### Instructions
1: Do these statements agree with the READ_ONCE thread? Answer yes or no for each and quote the words that decide it.
(a) Using READ_ONCE() solves the concurrency issue.
(b) The code does not need to prevent another thread from writing to the flags.
(c) The problem is an smp problem.
2: Pick up the READ_ONCE thread after its final sentence and write a few more lines of the discussion.

### Page excerpt
--------------------------------------------------
Agree. Read the link
https://www.kernel.org/doc/Documentation/memory-barriers.txt, too
>
> Thanks
>
On Sun, Mar 10, 2024 at 08:15:25PM +0800, linke li wrote:
> I want to emphasize that if the value of orqe->flags has changed by the
> time of the second read, the value read will not satisfy the if condition,
> causing inconsistency. Given that there is already a READ_ONCE.
If value can change between subsequent reads, then you need to use locks
to make sure that it doesn't happen. Using READ_ONCE() doesn't solve the
concurrency issue, but makes sure that compiler doesn't reorder reads
and writes.
Thanks
> If value can change between subsequent reads, then you need to use locks
> to make sure that it doesn't happen. Using READ_ONCE() doesn't solve the
> concurrency issue, but makes sure that compiler doesn't reorder reads
> and writes.
This code do not need to prevent other thread from writing on the flags.
This topic got quite a bit of discussion [1], quote from it:
(READ_ONCE and WRITE_ONCE)
That's often useful - lots of code doesn't really care if you get the
old or the new value, but the code *does* care that it gets *one*
value, and not some random mix of "I tested one value for validity,
then it got reloaded due to register pressure, and I actually used
another value".
And not some "I read one value, and it was a mix of two other values".
From the original code, the first read seems to do the same things. So
READ_ONCE is probably ok here.
I just want to make sure the flags stored to wqe->sqe.flags is consistent
with the read used in the if condition.
[1]https://lore.kernel.org/lkml/CAHk-=wgG6Dmt1JTXDbrbXh_6s2yLjL=9pHo7uv0==LHFD+aBtg@mail.gmail.com/
> This is not a smp problem. Compared with the original source, your
> commit introduces a time slot.
--------------------------------------------------
### Data extract
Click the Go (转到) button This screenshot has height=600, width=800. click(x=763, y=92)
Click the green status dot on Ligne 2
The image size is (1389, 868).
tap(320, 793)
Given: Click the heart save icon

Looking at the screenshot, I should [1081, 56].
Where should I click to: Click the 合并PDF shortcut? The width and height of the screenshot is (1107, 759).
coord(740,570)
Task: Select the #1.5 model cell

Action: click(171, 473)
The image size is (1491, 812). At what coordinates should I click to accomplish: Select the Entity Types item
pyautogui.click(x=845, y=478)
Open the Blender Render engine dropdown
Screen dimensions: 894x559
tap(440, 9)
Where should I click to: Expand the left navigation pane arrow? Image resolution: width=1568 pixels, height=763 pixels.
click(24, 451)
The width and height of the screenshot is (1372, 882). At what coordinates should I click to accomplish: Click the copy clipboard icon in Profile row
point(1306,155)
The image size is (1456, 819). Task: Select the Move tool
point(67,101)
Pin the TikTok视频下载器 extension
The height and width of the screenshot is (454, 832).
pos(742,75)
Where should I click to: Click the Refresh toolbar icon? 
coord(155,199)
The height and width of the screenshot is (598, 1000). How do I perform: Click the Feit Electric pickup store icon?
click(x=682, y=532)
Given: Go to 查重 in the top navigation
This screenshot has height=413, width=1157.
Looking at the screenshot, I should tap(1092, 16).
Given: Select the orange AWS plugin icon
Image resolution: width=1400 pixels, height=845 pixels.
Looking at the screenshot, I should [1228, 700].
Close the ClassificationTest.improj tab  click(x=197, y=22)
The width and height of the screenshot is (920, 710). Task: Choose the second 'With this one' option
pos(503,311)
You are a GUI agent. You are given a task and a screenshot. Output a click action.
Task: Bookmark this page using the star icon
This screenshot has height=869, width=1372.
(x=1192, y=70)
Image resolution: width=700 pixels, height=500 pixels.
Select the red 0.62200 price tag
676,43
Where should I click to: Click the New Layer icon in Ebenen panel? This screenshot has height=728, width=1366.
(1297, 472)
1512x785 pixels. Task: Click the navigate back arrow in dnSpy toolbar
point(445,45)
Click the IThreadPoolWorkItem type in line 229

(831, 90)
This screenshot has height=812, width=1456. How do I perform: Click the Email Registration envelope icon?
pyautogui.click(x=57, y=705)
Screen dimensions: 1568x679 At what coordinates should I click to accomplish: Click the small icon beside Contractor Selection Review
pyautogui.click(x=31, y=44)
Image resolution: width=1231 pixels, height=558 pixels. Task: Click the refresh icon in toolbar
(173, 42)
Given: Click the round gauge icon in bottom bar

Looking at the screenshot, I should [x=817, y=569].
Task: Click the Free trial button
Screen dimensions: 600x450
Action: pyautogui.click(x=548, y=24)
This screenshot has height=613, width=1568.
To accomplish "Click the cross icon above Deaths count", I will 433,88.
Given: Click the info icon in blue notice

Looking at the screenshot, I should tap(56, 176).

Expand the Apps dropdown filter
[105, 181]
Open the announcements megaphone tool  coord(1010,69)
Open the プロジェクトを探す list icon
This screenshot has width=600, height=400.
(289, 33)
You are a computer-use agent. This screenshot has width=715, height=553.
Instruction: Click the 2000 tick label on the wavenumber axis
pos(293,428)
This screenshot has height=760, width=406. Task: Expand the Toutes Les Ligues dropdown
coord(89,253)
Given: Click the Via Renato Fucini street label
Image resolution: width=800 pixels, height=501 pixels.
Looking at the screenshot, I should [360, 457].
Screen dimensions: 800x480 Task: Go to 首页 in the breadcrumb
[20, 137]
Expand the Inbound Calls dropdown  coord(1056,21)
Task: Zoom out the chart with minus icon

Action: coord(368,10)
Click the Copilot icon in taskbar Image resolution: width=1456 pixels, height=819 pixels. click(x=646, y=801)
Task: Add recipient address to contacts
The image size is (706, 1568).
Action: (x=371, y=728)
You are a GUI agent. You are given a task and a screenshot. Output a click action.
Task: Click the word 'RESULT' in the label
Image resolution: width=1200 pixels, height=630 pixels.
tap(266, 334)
--------------------------------------------------
### Answers to the problems
1:
(a) No: "Using READ_ONCE() doesn't solve the concurrency issue"
(b) Yes: "This code do not need to prevent other thread from writing on the flags."
(c) No: "This is not a smp problem."

2:
I don't know what do you mean by a time slot. In the binary level, they
have the same code.
在 2024/3/11 3:34, linke li 写道:
>> If value can change between subsequent reads, then you need to use locks
>> to make sure that it doesn't happen. Using READ_ONCE() doesn't solve the
>> concurrency issue, but makes sure that compiler doesn't reorder reads
>> and writes.
>
> This code do not need to prevent other thread from writing on the flags.
>
> This topic got quite a bit of discussion [1], quote from it:
>
> (READ_ONCE and WRITE_ONCE)
> That's often useful - lots of code doesn't really care if you get the
> old or the new value, but the code *does* care that it gets *one*
> value, and not some random mix of "I tested one value for validity,
> then it got reloaded due to register pressure, and I actually used
> another value".
>
> And not some "I read one value, and it was a mix of two other values".
>
> From the original code, the first read seems to do the same things. So
> READ_ONCE is probably ok here.
>
> I just want to make sure the flags stored to wqe->sqe.flags is consistent
> with the read used in the if condition.
Sure. Follow Leon's advice, to make this ("wqe->sqe.flags is consistent
with the read used in the if condition") happen, you need a lock to
ensure it. The lock can be spin lock or mutex lock depens on its
sleeping or not.
From the original source code, wqe->sqe.flags should be a volatile
variable. It should be read from the original source, not from cache.
Zhu Yanjun
>
> [1]https://lore.kernel.org/lkml/CAHk-=wgG6Dmt1JTXDbrbXh_6s2yLjL=9pHo7uv0==LHFD+aBtg@mail.gmail.com/
>
In the original source code, READ_ONCE(xxx) is in if test. In your
commit, you move READ_ONCE out of this if test.
So the time slot exists between fetching and using. In the original
source code, it does not exist. And the fetching and using are not
protected by locks. As is suggested by Leon.
This will introduce risks.
The binary is based on optimization level and architectures. It is very
complicated.
Zhu Yanjun
On 11.03.24 03:57, linke li wrote:
>> This is not a smp problem. Compared with the original source, your
>> commit introduces a time slot.
> I don't know what do you mean by a time slot. In the binary level, they
> have the same code.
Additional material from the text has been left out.